(Source data)
- - - - - - -
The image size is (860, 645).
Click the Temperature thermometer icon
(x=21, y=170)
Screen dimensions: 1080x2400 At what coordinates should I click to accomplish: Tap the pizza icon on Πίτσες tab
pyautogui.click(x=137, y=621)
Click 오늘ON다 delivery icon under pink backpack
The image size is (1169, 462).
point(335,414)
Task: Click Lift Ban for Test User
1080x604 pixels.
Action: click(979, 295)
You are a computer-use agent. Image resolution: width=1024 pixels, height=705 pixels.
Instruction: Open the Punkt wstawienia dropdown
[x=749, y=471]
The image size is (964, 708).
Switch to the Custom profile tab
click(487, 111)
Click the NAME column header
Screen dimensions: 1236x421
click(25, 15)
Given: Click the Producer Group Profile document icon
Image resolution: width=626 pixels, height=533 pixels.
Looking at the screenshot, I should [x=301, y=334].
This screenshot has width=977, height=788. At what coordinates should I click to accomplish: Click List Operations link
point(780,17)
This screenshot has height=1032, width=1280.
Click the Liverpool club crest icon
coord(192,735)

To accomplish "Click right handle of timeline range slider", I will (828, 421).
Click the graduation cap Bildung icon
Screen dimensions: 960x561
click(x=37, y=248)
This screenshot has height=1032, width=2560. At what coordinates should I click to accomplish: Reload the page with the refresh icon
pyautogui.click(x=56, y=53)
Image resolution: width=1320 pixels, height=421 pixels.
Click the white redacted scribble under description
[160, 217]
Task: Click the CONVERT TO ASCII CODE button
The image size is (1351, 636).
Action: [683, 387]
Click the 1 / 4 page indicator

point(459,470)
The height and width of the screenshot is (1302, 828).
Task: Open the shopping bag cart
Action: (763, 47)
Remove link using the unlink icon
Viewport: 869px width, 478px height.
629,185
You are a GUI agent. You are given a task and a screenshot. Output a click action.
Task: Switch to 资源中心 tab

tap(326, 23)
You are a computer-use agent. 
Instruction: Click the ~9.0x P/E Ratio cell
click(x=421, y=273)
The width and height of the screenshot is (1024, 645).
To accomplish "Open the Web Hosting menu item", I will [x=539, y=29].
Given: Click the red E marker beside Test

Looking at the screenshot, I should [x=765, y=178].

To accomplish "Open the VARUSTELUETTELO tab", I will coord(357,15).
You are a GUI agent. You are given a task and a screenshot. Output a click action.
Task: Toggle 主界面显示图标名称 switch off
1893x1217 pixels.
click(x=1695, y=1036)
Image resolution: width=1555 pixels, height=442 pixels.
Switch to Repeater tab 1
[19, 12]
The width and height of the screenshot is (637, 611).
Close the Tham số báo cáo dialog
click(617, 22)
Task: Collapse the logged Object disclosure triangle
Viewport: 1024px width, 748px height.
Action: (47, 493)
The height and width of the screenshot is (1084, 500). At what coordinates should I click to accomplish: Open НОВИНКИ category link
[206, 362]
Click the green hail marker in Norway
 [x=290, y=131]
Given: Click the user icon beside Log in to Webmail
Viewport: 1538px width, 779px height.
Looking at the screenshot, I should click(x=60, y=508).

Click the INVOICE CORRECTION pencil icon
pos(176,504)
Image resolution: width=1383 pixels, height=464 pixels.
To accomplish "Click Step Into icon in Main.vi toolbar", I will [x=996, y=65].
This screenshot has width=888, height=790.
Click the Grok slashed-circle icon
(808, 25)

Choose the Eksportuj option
- - - - - - -
In which lines of the records does the word "computer" appear? Copy each of them.

You are a computer-use agent. Image resolution: width=1024 pixels, height=705 pixels.
You are a computer-use agent. 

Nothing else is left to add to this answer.